Mortgage Refinancing Without Resetting the Clock
For many homeowners, the thought of refinancing can be less appealing because the clock resets each time you re-mortgage. Essentially, you could be turning back the clock to 30 years each time you refinance. In some circumstances, especially if you’re a few years away from paying off the debt in full, a refinance might not make sense. You’re in luck though. For the overwhelming majority of homeowners, there are ways to refinance without starting over a new loan term.
A Real-Life Example: Let’s start with the most popular mortgage term, a traditional 30-year fixed-rate mortgage. Whether the purposes are strictly payment reduction, interest rate reduction or cash-out purposes, the loan-term will start over a new 360 months, no two ways about it.
With rates near a low 4 percent, opportunities to reduce payment by virtue of rate reduction are still plentiful. When starting over a new term, and the payment is reduced, the key is to make the same payment on the new mortgage made on the current loan sought to be paid off. Doing so will ensure you benefit from lower interest expenses, a faster payoff time and, of course, ability to make lower 30-year payments should your financial situation ever change. This scenario is best described in a real-life example:
The original loan amount taken out in January 2009 is for $300,000 on a 30-year fixed-rate mortgage, with a 5.5 percent current balance of $282,000 and a mortgage payment of $1,703.37. The new loan on a 30-year mortgage at 4.375 percent on same principal balance of $282,000 means a new mortgage payment of $1,407.98. That’s a savings potential of $296 per month on a new 30-year mortgage.

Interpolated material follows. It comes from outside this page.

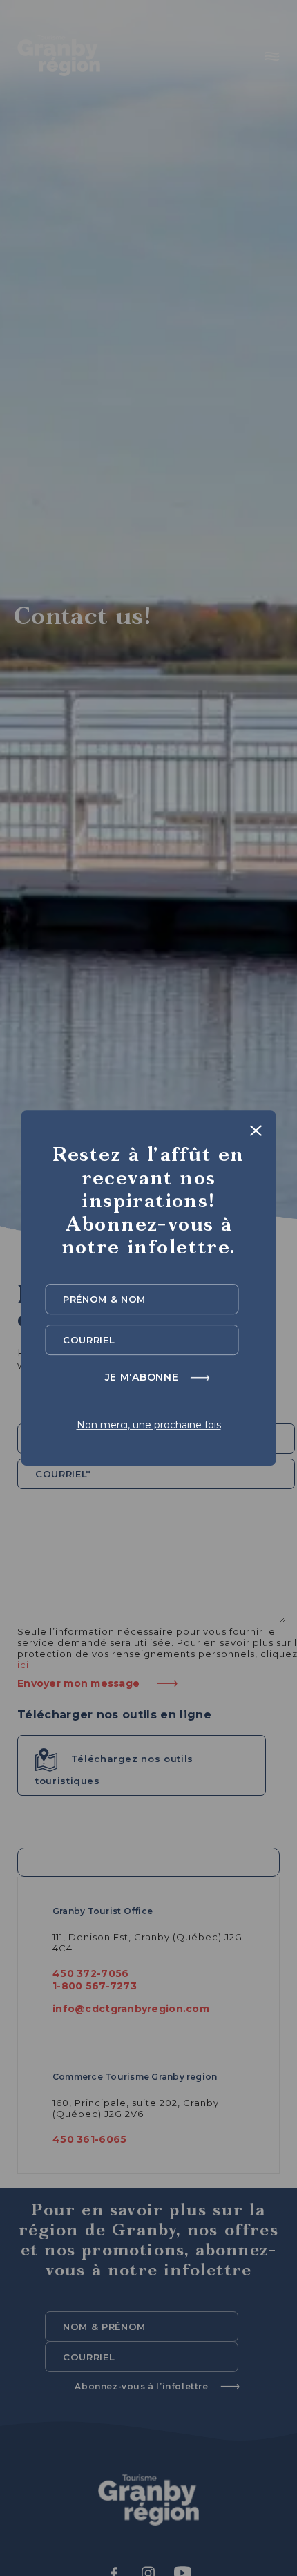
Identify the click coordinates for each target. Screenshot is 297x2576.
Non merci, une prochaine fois (149, 1425)
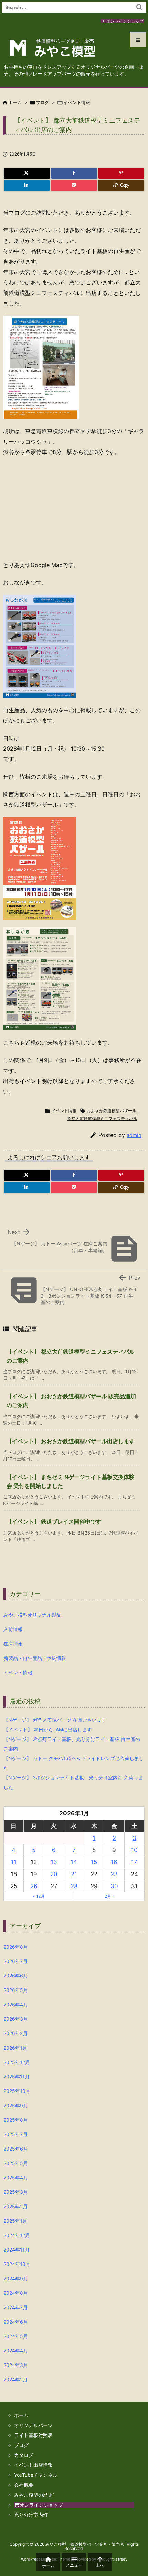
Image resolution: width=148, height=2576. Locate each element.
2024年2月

A prudent consumer with stand to benefit by taking out the new 30-year mortgage over one full percentage point lower in interest in exchange for the savings just shy of $300 per month. By making the $1,703 monthly payment, rather than the payment of $1,407.98 that would actually be due each month, the loan would be paid off in 21.3 years instead of the current 26 years remaining with the higher interest rate. Moreover, this homeowner could always revert back to the lower monthly payment in case of financial hardship. As long as the same payment that was being made on the previous loan is made on the new loan that contains a lower monthly payment, the loan can be paid off much sooner.